Truss Rods Explained
Truss rods were developed to help wooden guitar necks withstand the constant tension of steel guitar strings. They are also adjustable, allowing players to change the curvature of their neck for the best playing action. There is always ongoing refinement, but truss rods generally fall into two categories: the Vintage Single style and the Double-Expanding style. Both are available from Warmoth.
The Vintage Truss Rod
The first and oldest design we call "vintage." This is the style of rod used by both Fender® and Gibson®. It consists of a single steel rod, typically 3/16" in diameter, inset into a concave trench below the fretboard. It is anchored to the neck at both ends. One end is a fixed anchor, the other end is an threaded, adjustable anchor (threaded 10-32).
Key to the function of this rod is the concave slot or trench in which it is installed. Tightening the adjusting nut causes the rod
to pull upwards towards a straight line, thereby exerting upward pressure in the middle of the arc.
The blue arrows indicate the compression forces exerted lengthwise upon the neck. The brown arrows indicate the forces bearing up on
the center of the neck. The green arrows indicate the resulting neck movement, which helps determine string action height and corresponding relief.
Benefits of the vintage truss rod
- Light weight and minimum mass
- Closest to vintage tone
- Less torque required for adjustment
- Adjusts at the headstock on Warmoth Vintage/Modern necks
- Requires frequent adjustments with seasonal humidity changes
- Inward compression of the wood causes eventual neck distortions (lumps and bumps in the fretboard)
- More difficult installation with fitted skunk stripe
The Double-Expanding Truss Rod
The second design is a double rod made of two steel shafts welded together at one end. A long threaded nut at the other end provides adjustment and focuses the truss action away from the unmovable heel joint. This design is used by Rickenbacker®. The double rod is installed in a straight trench below the fretboard, approximately 3/8" deep. It is anchored only to itself, and not the neck wood.
When flexed in the neck, resulting pressures are shown above. The blue arrows show the inward compression, which is absorbed by the rod itself and not the neck wood. The brown arrows show the two rod ends exerting strong downward forces while the middle pushes up uniformly. The resulting neck movements shown with the green arrows, determines string action height and corresponding relief.
The force exerted by the tail end of the double rod is considerable. There must be a minimum 1/8" of wood below the rod end to prevent wood failure in this area. This becomes a concern only when thinning a neck beyond factory engineered dimensions.
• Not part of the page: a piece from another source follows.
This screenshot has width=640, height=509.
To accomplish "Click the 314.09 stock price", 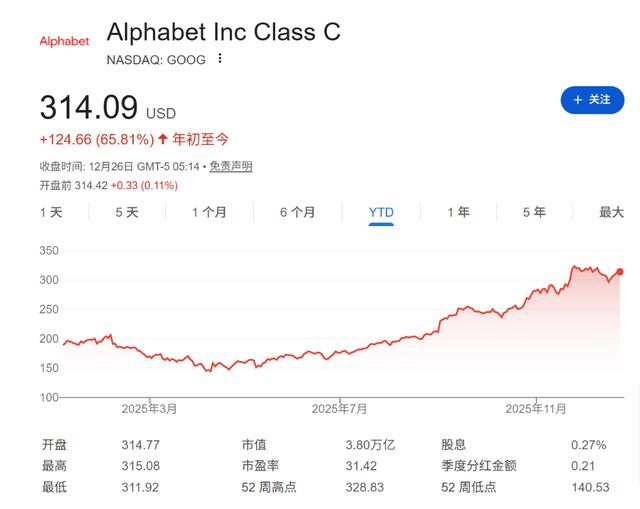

All Modern necks exceed this engineering requirement.
Benefits of the double expanding truss rod
- Extremely stable, no seasonal adjustments are necessary
- Increased mass for longer sustain, cleaner and clearer tones
- No end to end wood compression to eventually distort the neck
- Heel adjusting on most necks
- Adjusts at the headstock on Warmoth Tiltback necks
- Weighs 3 ounces more than a vintage rod
- More torque required for adjustment
- More expensive to manufacture
A third design now enjoying some popularity is a variation of the vintage single rod which is adjustable in two directions. While
this design is touted to be superior, it is our opinion that well designed necks built from carefully selected and cured woods exhibit
none of the problems this design is proported to solve. Warmoth does not offer this style.
Which design is right for you? This is a personal choice with no wrong answer. To precisely replicate vintage tone, only the vintage rod will do. For stability and better sustain, only the double rod delivers.